| Exercise description |
Using the entries below, show all lines with the string "label".

| Records to use |
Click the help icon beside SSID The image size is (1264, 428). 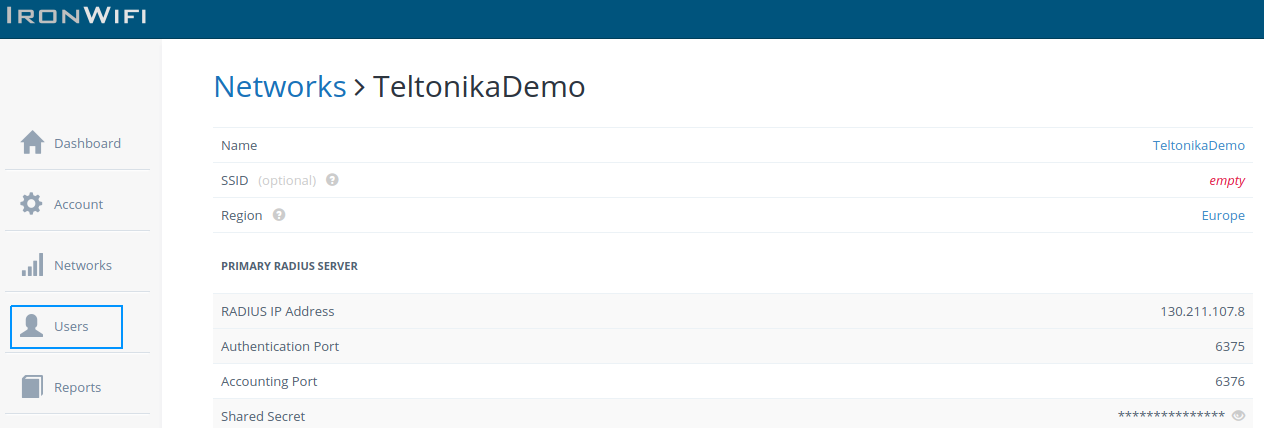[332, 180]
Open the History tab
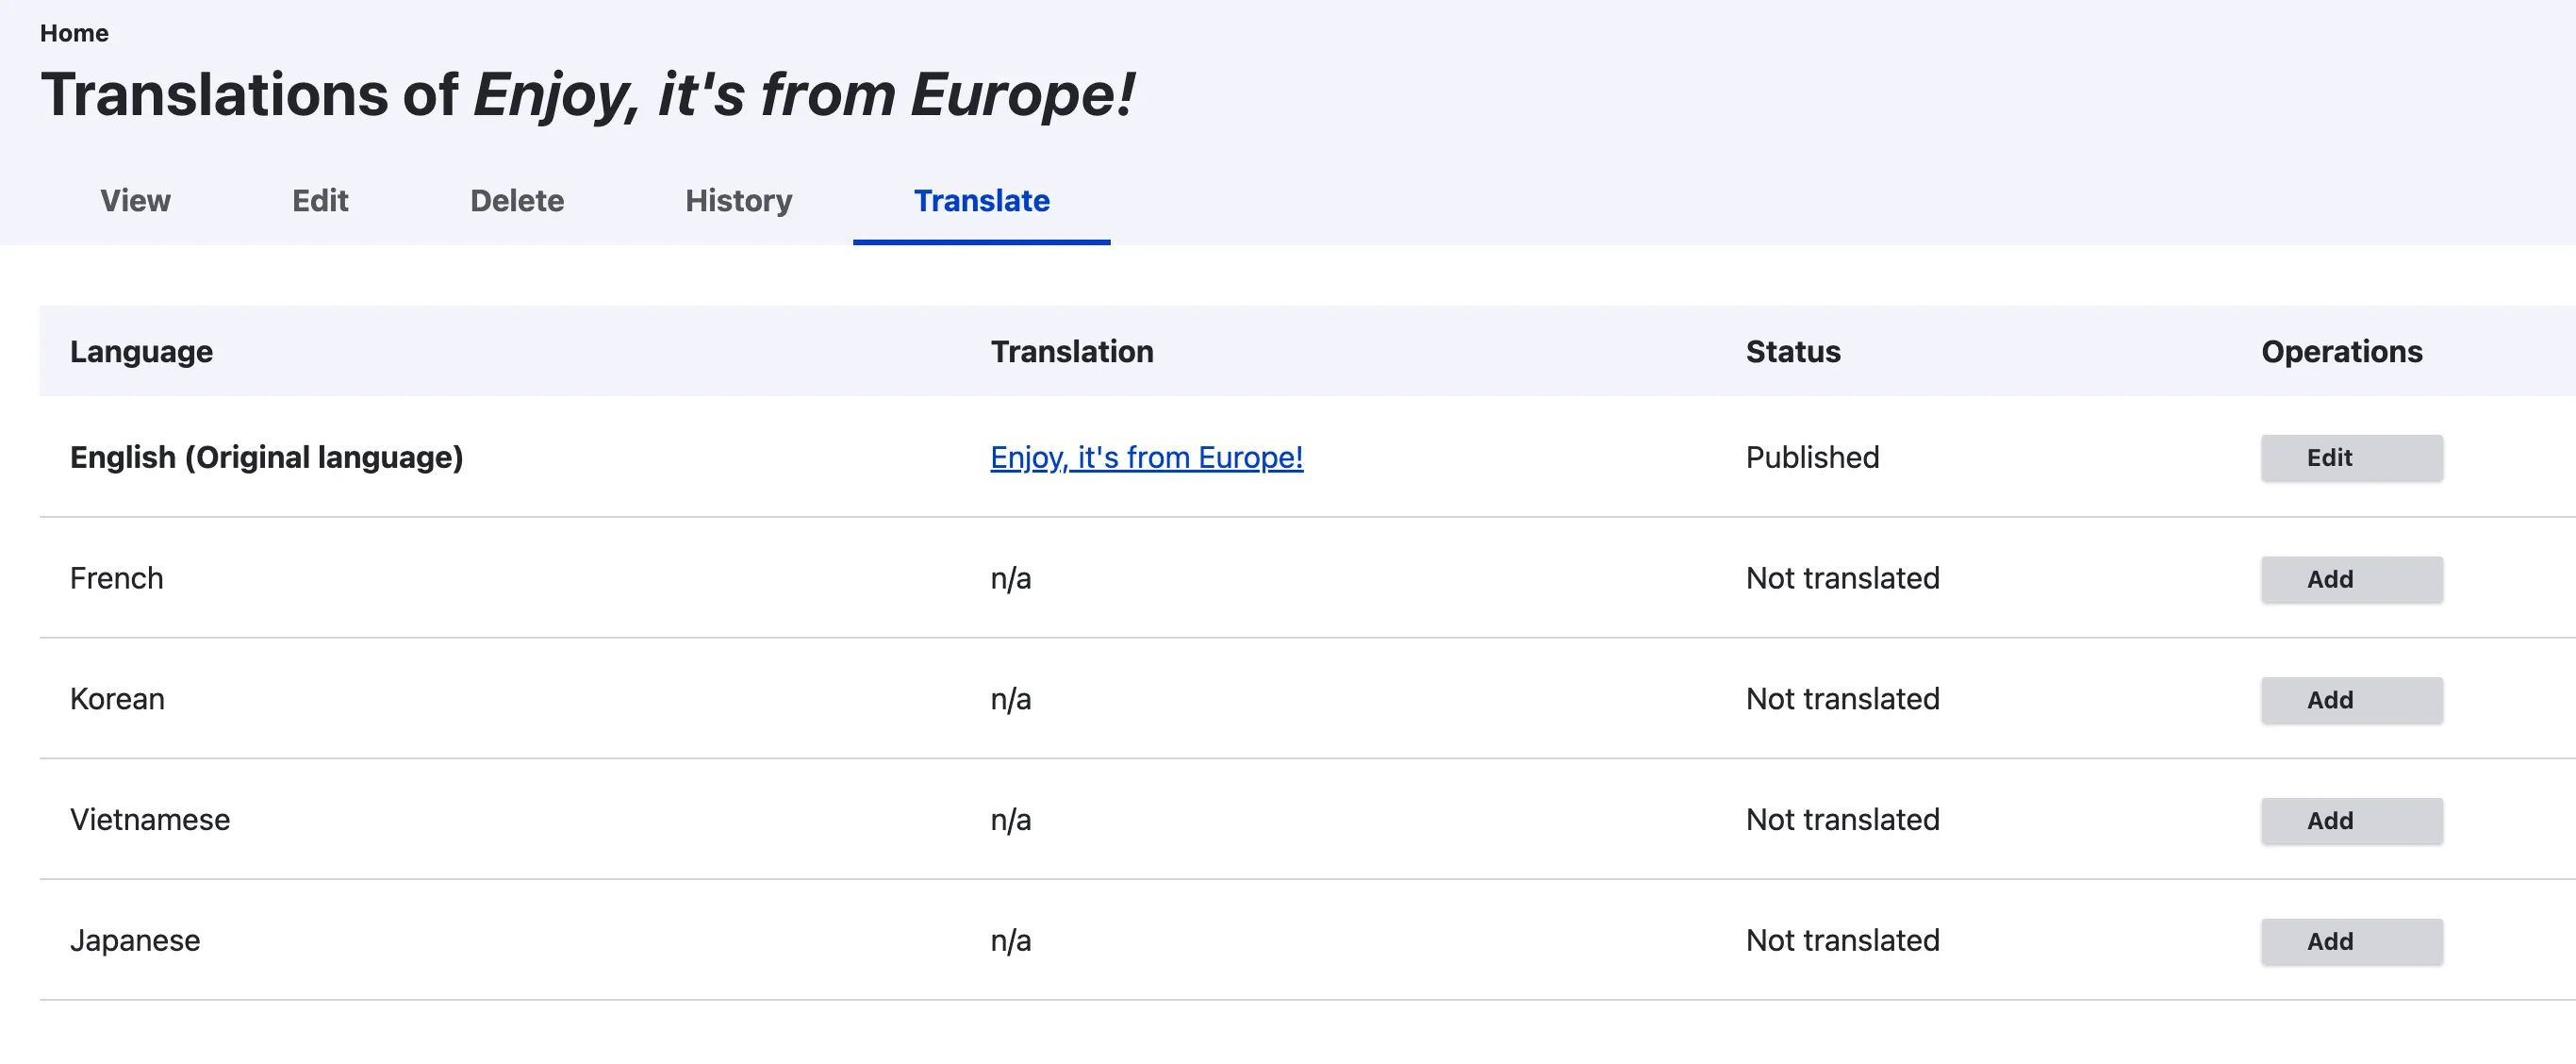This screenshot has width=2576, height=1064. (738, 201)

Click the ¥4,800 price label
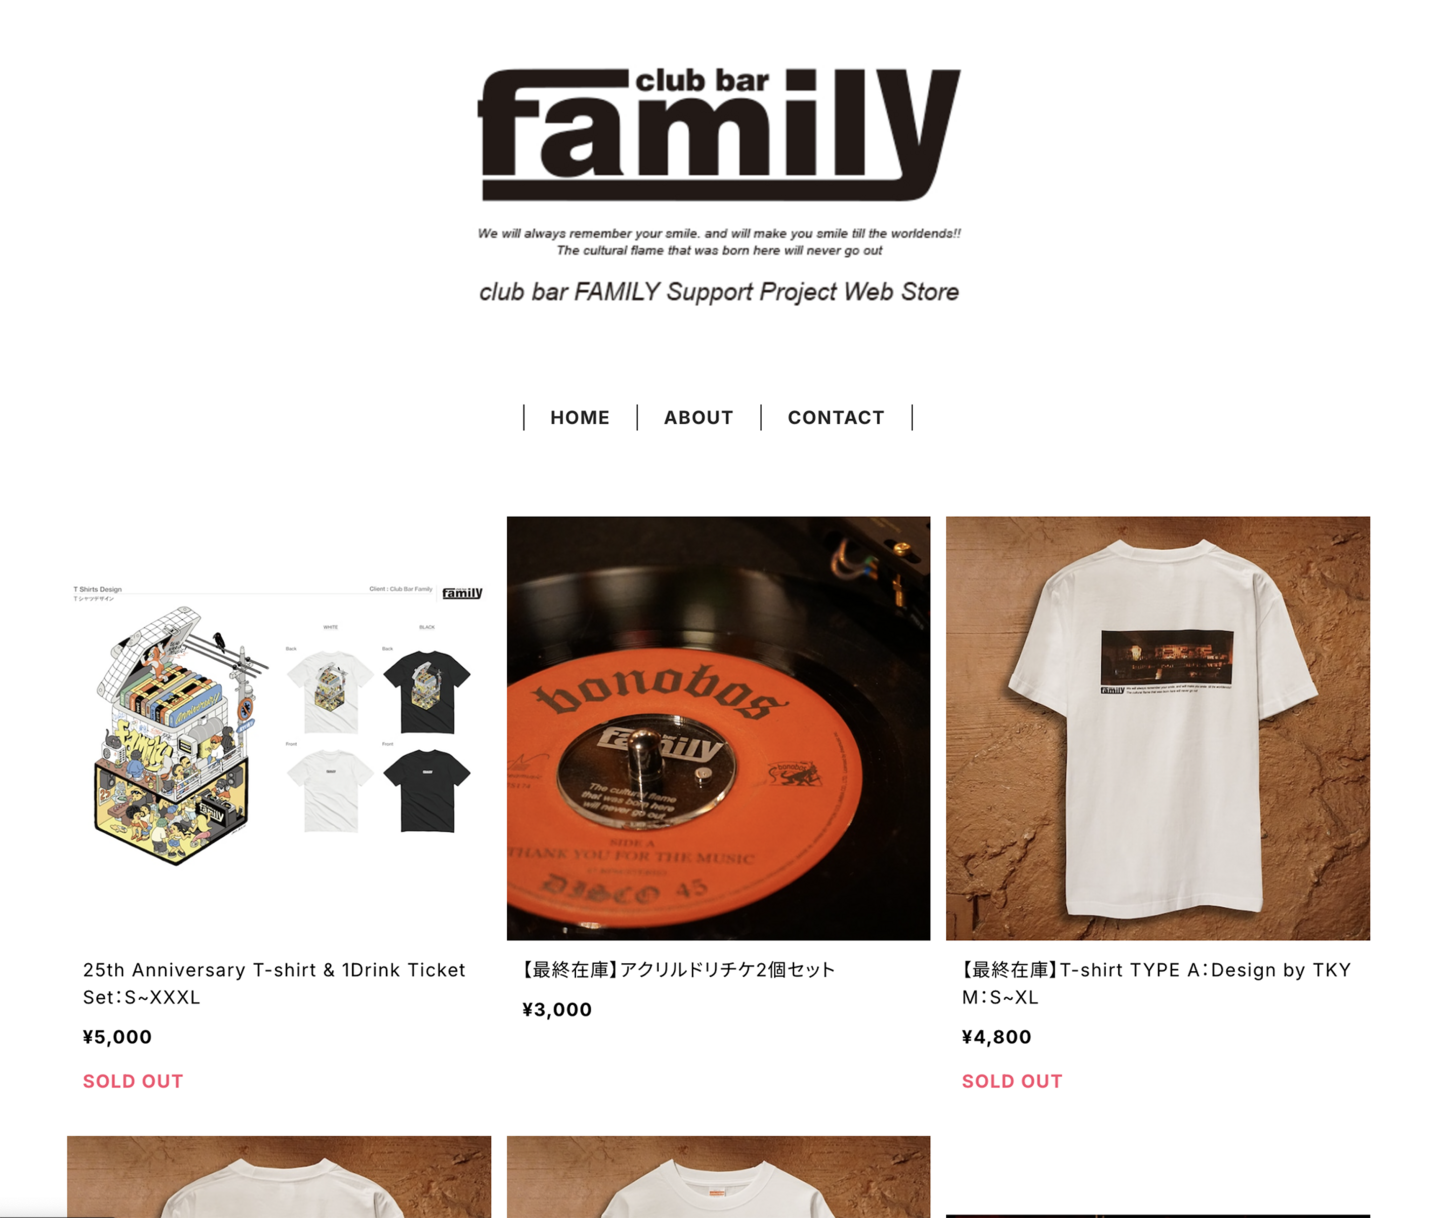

==

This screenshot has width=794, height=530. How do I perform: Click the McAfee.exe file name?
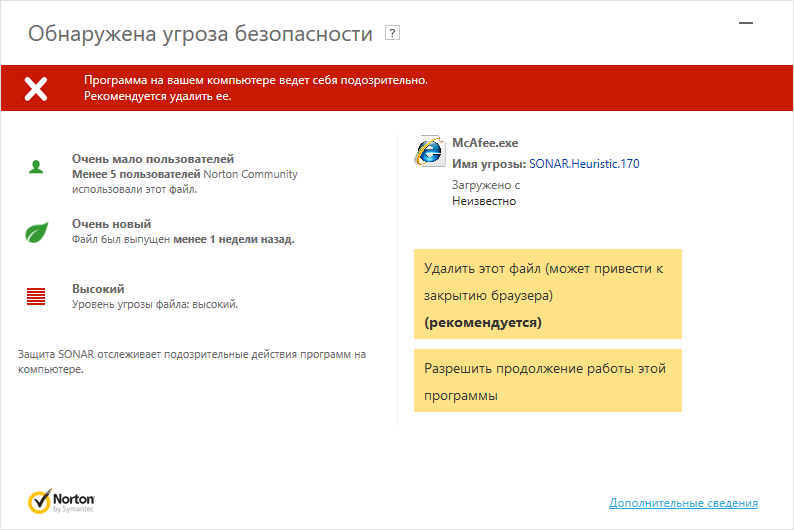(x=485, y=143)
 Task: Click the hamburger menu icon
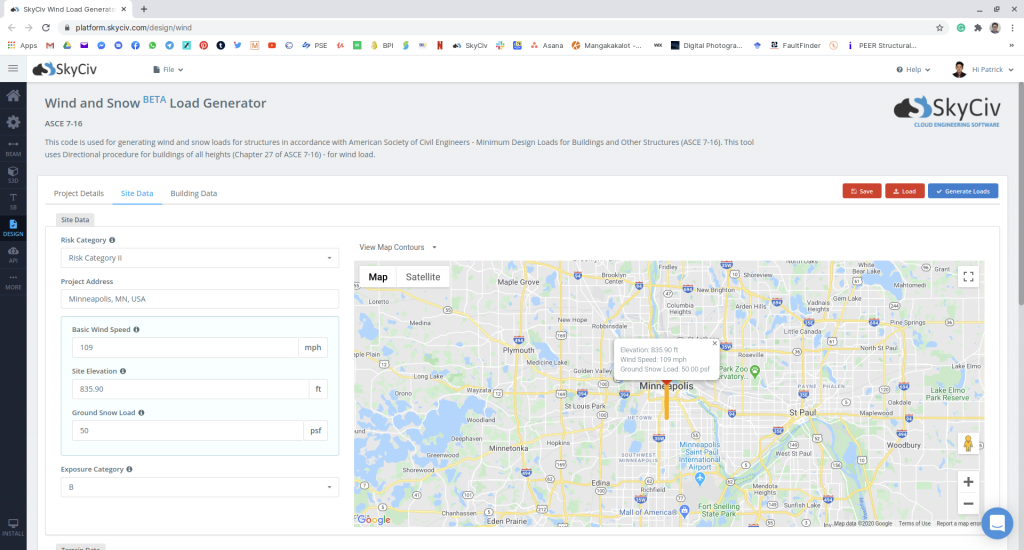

==

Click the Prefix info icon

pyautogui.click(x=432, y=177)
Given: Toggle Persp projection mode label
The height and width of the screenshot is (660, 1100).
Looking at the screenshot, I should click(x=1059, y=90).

| Your solution |
Click the ¥4,800 price label
Given: Toggle Persp projection mode label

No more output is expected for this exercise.